↓↓↓
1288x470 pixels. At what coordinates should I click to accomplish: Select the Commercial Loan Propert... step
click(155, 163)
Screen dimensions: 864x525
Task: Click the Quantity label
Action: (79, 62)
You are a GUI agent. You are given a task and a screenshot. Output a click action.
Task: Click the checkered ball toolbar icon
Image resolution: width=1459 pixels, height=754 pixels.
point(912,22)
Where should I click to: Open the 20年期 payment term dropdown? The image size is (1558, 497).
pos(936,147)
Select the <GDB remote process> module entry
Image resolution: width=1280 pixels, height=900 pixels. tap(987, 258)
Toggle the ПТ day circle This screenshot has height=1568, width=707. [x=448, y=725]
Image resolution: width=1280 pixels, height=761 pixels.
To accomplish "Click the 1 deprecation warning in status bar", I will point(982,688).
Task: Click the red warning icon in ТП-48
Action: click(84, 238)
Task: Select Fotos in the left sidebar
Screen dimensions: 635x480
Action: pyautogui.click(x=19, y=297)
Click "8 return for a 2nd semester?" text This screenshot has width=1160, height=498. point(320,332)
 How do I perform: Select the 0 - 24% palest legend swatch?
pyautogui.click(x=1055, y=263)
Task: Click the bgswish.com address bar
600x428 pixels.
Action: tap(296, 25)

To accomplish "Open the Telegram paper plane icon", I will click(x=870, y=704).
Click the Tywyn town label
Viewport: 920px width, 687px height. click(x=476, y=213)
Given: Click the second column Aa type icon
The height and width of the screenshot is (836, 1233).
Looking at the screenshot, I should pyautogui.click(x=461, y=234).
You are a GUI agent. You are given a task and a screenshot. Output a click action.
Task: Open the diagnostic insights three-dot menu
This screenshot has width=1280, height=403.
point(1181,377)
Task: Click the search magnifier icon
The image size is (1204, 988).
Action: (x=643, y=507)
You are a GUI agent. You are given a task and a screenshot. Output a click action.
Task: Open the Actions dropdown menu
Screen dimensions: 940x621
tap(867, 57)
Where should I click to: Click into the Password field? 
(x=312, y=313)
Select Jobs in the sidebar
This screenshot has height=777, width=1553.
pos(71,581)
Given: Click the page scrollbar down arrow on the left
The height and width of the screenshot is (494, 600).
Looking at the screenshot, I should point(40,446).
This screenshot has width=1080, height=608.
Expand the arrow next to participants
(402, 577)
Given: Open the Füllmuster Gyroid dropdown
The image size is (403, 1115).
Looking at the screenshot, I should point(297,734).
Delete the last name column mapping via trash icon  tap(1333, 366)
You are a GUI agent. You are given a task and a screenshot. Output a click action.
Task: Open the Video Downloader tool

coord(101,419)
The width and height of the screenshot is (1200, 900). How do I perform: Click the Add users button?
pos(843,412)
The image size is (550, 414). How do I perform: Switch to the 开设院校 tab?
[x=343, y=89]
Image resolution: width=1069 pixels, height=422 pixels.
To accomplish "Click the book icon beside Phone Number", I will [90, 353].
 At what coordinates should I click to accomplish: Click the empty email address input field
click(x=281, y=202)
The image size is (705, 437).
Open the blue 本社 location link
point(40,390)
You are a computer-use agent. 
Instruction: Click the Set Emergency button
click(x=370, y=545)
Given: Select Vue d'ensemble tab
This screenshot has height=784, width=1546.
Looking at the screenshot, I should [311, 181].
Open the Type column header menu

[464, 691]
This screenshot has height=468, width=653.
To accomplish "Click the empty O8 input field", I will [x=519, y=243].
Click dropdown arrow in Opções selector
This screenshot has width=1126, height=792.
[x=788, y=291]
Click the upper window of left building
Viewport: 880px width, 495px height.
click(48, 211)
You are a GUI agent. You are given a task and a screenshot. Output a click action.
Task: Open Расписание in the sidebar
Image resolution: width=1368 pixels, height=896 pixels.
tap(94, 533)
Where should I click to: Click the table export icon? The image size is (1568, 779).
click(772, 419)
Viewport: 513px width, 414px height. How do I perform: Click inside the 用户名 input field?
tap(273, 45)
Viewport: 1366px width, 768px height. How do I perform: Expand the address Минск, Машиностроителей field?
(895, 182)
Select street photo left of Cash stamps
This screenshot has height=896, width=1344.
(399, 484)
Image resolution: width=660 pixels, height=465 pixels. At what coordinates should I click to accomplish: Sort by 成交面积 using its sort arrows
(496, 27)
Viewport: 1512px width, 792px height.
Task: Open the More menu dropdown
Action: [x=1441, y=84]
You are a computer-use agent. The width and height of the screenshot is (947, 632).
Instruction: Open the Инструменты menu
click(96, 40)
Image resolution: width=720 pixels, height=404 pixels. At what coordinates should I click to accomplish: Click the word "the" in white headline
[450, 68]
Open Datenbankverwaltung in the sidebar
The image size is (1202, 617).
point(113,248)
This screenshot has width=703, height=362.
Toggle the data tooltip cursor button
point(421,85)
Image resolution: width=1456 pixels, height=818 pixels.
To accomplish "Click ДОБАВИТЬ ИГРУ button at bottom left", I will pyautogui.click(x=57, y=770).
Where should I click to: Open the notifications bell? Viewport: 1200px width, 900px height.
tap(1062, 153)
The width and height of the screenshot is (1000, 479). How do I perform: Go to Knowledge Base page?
↑↑↑
Set down every record above exactly as given.

SOLUTION TO THIS EXERCISE >>
1288x470 pixels. At what coordinates should I click to accomplish: Select the Commercial Loan Propert... step
click(155, 163)
Screen dimensions: 864x525
Task: Click the Quantity label
Action: (79, 62)
You are a GUI agent. You are given a task and a screenshot. Output a click action.
Task: Click the checkered ball toolbar icon
Image resolution: width=1459 pixels, height=754 pixels.
point(912,22)
Where should I click to: Open the 20年期 payment term dropdown? The image size is (1558, 497).
pos(936,147)
Select the <GDB remote process> module entry
Image resolution: width=1280 pixels, height=900 pixels. tap(987, 258)
Toggle the ПТ day circle This screenshot has height=1568, width=707. [x=448, y=725]
Image resolution: width=1280 pixels, height=761 pixels.
To accomplish "Click the 1 deprecation warning in status bar", I will point(982,688).
Task: Click the red warning icon in ТП-48
Action: click(84, 238)
Task: Select Fotos in the left sidebar
Screen dimensions: 635x480
Action: pyautogui.click(x=19, y=297)
Click "8 return for a 2nd semester?" text This screenshot has width=1160, height=498. point(320,332)
 How do I perform: Select the 0 - 24% palest legend swatch?
pyautogui.click(x=1055, y=263)
Task: Click the bgswish.com address bar
600x428 pixels.
Action: tap(296, 25)

To accomplish "Open the Telegram paper plane icon", I will click(x=870, y=704).
Click the Tywyn town label
Viewport: 920px width, 687px height. click(x=476, y=213)
Given: Click the second column Aa type icon
The height and width of the screenshot is (836, 1233).
Looking at the screenshot, I should pyautogui.click(x=461, y=234).
You are a GUI agent. You are given a task and a screenshot. Output a click action.
Task: Open the diagnostic insights three-dot menu
This screenshot has width=1280, height=403.
point(1181,377)
Task: Click the search magnifier icon
The image size is (1204, 988).
Action: (x=643, y=507)
You are a GUI agent. You are given a task and a screenshot. Output a click action.
Task: Open the Actions dropdown menu
Screen dimensions: 940x621
tap(867, 57)
Where should I click to: Click into the Password field? 
(x=312, y=313)
Select Jobs in the sidebar
This screenshot has height=777, width=1553.
pos(71,581)
Given: Click the page scrollbar down arrow on the left
The height and width of the screenshot is (494, 600).
Looking at the screenshot, I should point(40,446).
This screenshot has width=1080, height=608.
Expand the arrow next to participants
(402, 577)
Given: Open the Füllmuster Gyroid dropdown
The image size is (403, 1115).
Looking at the screenshot, I should point(297,734).
Delete the last name column mapping via trash icon  tap(1333, 366)
You are a GUI agent. You are given a task and a screenshot. Output a click action.
Task: Open the Video Downloader tool

coord(101,419)
The width and height of the screenshot is (1200, 900). How do I perform: Click the Add users button?
pos(843,412)
The image size is (550, 414). How do I perform: Switch to the 开设院校 tab?
[x=343, y=89]
Image resolution: width=1069 pixels, height=422 pixels.
To accomplish "Click the book icon beside Phone Number", I will [90, 353].
 At what coordinates should I click to accomplish: Click the empty email address input field
click(x=281, y=202)
The image size is (705, 437).
Open the blue 本社 location link
point(40,390)
You are a computer-use agent. 
Instruction: Click the Set Emergency button
click(x=370, y=545)
Given: Select Vue d'ensemble tab
This screenshot has height=784, width=1546.
Looking at the screenshot, I should [311, 181].
Open the Type column header menu

[464, 691]
This screenshot has height=468, width=653.
To accomplish "Click the empty O8 input field", I will [x=519, y=243].
Click dropdown arrow in Opções selector
This screenshot has width=1126, height=792.
[x=788, y=291]
Click the upper window of left building
Viewport: 880px width, 495px height.
click(48, 211)
You are a GUI agent. You are given a task and a screenshot. Output a click action.
Task: Open Расписание in the sidebar
Image resolution: width=1368 pixels, height=896 pixels.
tap(94, 533)
Where should I click to: Click the table export icon? The image size is (1568, 779).
click(772, 419)
Viewport: 513px width, 414px height. How do I perform: Click inside the 用户名 input field?
tap(273, 45)
Viewport: 1366px width, 768px height. How do I perform: Expand the address Минск, Машиностроителей field?
(895, 182)
Select street photo left of Cash stamps
This screenshot has height=896, width=1344.
(399, 484)
Image resolution: width=660 pixels, height=465 pixels. At what coordinates should I click to accomplish: Sort by 成交面积 using its sort arrows
(496, 27)
Viewport: 1512px width, 792px height.
Task: Open the More menu dropdown
Action: [x=1441, y=84]
You are a computer-use agent. The width and height of the screenshot is (947, 632).
Instruction: Open the Инструменты menu
click(96, 40)
Image resolution: width=720 pixels, height=404 pixels. At what coordinates should I click to accomplish: Click the word "the" in white headline
[450, 68]
Open Datenbankverwaltung in the sidebar
The image size is (1202, 617).
point(113,248)
This screenshot has width=703, height=362.
Toggle the data tooltip cursor button
point(421,85)
Image resolution: width=1456 pixels, height=818 pixels.
To accomplish "Click ДОБАВИТЬ ИГРУ button at bottom left", I will pyautogui.click(x=57, y=770).
Where should I click to: Open the notifications bell? Viewport: 1200px width, 900px height.
tap(1062, 153)
The width and height of the screenshot is (1000, 479). How do I perform: Go to Knowledge Base page?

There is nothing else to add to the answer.